Saturday, August 10, 2013

A Simplistic Analysis of Pollution Economics

In today's New York Times, here, Dirk Forrister and Paul Bledsoe, observe China's new carbon emissions trading program and wonder why the US seems to have abandoned efforts to create a emission trading system for controlling carbon emissions. I wholeheartedly support their (no doubt vain) call on Congress to pass climate legislation of some sort; although, as long as we're pretending to live in a first-best world, I'd prefer carbon taxes over cap-and-trade. But that's a minor complaint relative to the two big problems with their op-ed: (1) their casual presumption that emissions trading is always superior to traditional regulation; and (2) their supposition that China's emissions trading system will be successful.

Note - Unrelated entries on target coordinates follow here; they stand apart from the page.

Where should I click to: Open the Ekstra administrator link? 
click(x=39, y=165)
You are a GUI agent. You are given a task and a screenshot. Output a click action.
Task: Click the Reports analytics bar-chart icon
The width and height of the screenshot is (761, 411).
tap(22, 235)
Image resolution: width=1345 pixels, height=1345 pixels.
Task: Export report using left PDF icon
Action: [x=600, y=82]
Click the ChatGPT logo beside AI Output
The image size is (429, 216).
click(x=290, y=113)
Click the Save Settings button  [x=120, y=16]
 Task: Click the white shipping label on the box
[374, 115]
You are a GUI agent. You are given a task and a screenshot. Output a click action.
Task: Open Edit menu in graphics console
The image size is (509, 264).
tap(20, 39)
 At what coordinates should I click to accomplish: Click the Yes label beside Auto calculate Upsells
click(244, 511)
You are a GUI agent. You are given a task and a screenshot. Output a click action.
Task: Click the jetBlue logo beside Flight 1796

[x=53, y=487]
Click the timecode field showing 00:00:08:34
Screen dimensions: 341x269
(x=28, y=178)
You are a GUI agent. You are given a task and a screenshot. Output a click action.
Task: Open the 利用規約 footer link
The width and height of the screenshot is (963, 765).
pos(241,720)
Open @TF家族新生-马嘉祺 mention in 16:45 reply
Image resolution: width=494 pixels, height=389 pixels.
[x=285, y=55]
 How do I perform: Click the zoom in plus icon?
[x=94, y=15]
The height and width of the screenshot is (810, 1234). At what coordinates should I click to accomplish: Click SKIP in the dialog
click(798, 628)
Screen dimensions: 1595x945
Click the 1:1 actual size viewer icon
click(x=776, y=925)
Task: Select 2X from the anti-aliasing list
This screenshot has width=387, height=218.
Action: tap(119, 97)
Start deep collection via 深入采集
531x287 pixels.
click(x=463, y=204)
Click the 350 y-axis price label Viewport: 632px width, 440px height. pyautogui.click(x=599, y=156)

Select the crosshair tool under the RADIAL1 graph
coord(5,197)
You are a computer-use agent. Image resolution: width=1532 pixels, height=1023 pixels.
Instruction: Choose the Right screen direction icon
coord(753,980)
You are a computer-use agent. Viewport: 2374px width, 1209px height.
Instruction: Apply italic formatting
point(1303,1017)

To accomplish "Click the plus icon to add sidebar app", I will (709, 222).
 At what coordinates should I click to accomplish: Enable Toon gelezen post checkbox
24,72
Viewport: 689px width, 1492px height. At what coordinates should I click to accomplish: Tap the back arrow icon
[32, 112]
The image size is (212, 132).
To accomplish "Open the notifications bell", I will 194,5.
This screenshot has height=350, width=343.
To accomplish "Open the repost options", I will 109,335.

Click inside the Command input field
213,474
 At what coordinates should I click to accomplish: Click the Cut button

It's just an op-ed, after all - not the place for an extended analysis of the issues. But overly simplistic treatments of complicated regulatory issues and instruments don't do readers any favors. The authors might at least have acknowledged that emissions trading systems have a mixed record of success, and that both theory and evidence (including my own 1998 article with Peter Grossman, here) explain that economic instruments, including emissions trading, are not always preferable to traditional regulatory standards.

Meanwhile, there is little reason to presume that China's experiment with emissions trading will be successful, especially given the past history of unsuccessful deployment of economic instruments for pollution control in socialist economic systems. Under communism, Poland developed the world's most extensive system of environmental taxes, fees, and fines. But endemic soft budget constraints on state-owned enterprises, whose survival depended only on meeting planned production targets, completely undermined that system. (On the history of failed environmental protection efforts in communist Poland, see my book, Instituting Environmental Protection: From Red to Green in Poland (Macmillan 1998)). What reason is there to expect that China's efforts to impose market-based environmental controls on enterprises not subject to market-discipline will yield better results?

It's long past time for advocates of cap-and-trade to stop treating their preferred regulatory instrument as an environmental panacea. There are no universal first-best solutions to complex and highly contextualized pollution problems. Sometimes, cap-and-trade can be expected to work very well, e.g., where monitoring is inexpensive and regulated firms are subject to hard budget constraints. At least one of those requirements is not met in the case of Chinese emissions of carbon dioxide. And given the dysfunctions in the US Congress, stemming from gerrymandering following the 2010 census and abuse of the filibuster in the Senate, no basis exists to complain about the costs of EPA's greenhouse gas regulations compared to some ideal emissions trading program that cannot possibly be enacted.